Each line below should be repeated exactly, but no picture should be carried over.
[Data records]
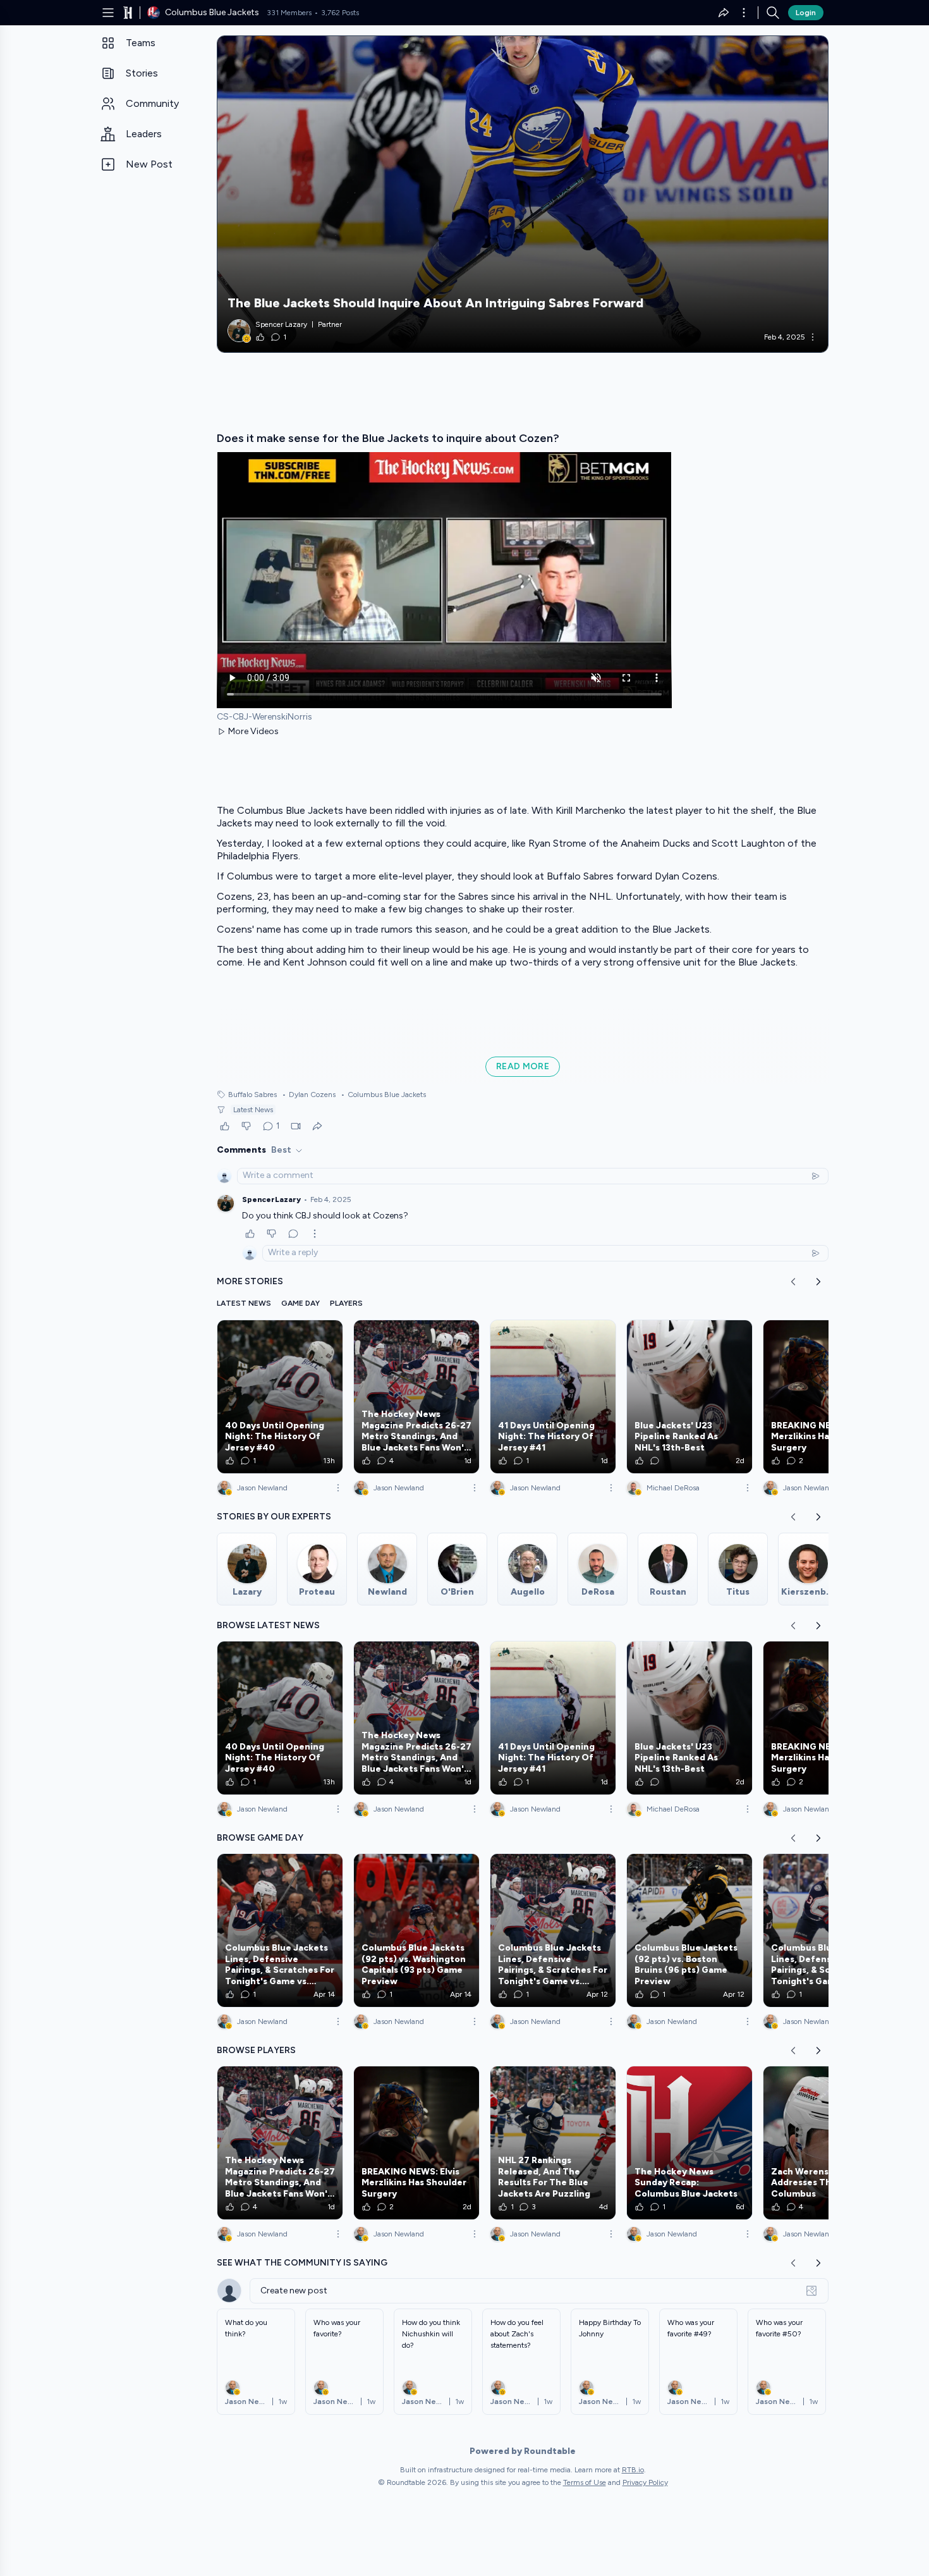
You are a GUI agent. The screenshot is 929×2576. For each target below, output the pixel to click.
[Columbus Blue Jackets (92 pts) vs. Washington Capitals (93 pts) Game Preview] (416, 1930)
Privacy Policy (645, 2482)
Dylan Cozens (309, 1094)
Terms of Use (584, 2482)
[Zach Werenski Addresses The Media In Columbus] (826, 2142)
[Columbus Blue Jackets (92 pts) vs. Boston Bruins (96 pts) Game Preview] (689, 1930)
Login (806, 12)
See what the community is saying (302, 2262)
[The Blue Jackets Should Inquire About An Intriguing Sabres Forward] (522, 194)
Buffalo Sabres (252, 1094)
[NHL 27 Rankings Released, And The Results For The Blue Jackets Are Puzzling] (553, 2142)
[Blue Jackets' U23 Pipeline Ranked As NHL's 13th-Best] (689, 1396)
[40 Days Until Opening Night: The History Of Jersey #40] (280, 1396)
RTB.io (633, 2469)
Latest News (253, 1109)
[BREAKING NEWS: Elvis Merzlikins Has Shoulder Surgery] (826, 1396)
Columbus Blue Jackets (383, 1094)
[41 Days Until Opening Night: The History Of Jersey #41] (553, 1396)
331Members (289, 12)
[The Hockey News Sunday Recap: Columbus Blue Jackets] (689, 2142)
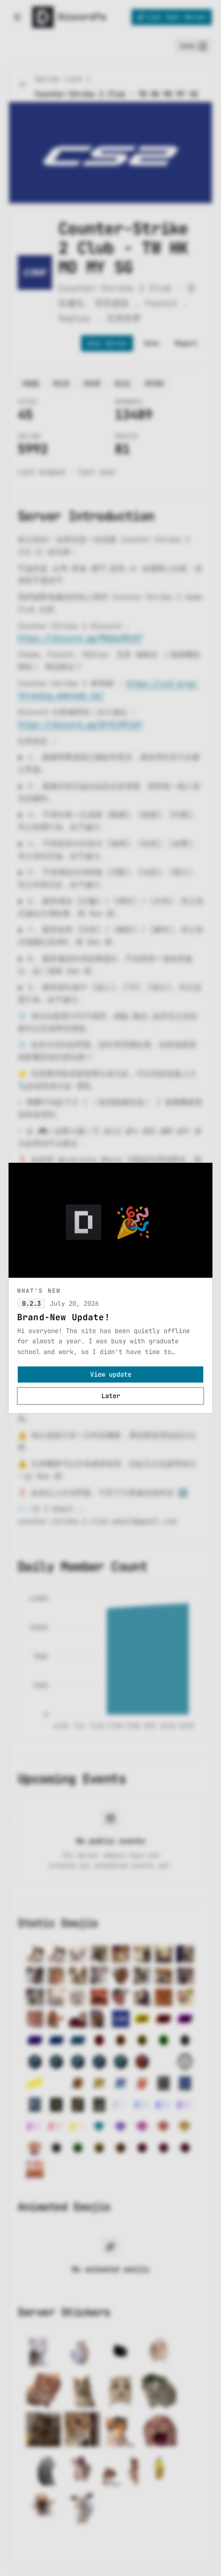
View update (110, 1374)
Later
[/Data records]
**Response area:**
You are a GUI agent. The screenshot is 929×2576. For each target below, output the pixel to click.
[Columbus Blue Jackets (92 pts) vs. Washington Capitals (93 pts) Game Preview] (416, 1930)
Privacy Policy (645, 2482)
Dylan Cozens (309, 1094)
Terms of Use (584, 2482)
[Zach Werenski Addresses The Media In Columbus] (826, 2142)
[Columbus Blue Jackets (92 pts) vs. Boston Bruins (96 pts) Game Preview] (689, 1930)
Login (806, 12)
See what the community is saying (302, 2262)
[The Blue Jackets Should Inquire About An Intriguing Sabres Forward] (522, 194)
Buffalo Sabres (252, 1094)
[NHL 27 Rankings Released, And The Results For The Blue Jackets Are Puzzling] (553, 2142)
[Blue Jackets' U23 Pipeline Ranked As NHL's 13th-Best] (689, 1396)
[40 Days Until Opening Night: The History Of Jersey #40] (280, 1396)
RTB.io (633, 2469)
Latest News (253, 1109)
[BREAKING NEWS: Elvis Merzlikins Has Shoulder Surgery] (826, 1396)
Columbus Blue Jackets (383, 1094)
[41 Days Until Opening Night: The History Of Jersey #41] (553, 1396)
331Members (289, 12)
[The Hockey News Sunday Recap: Columbus Blue Jackets] (689, 2142)
View update (110, 1374)
Later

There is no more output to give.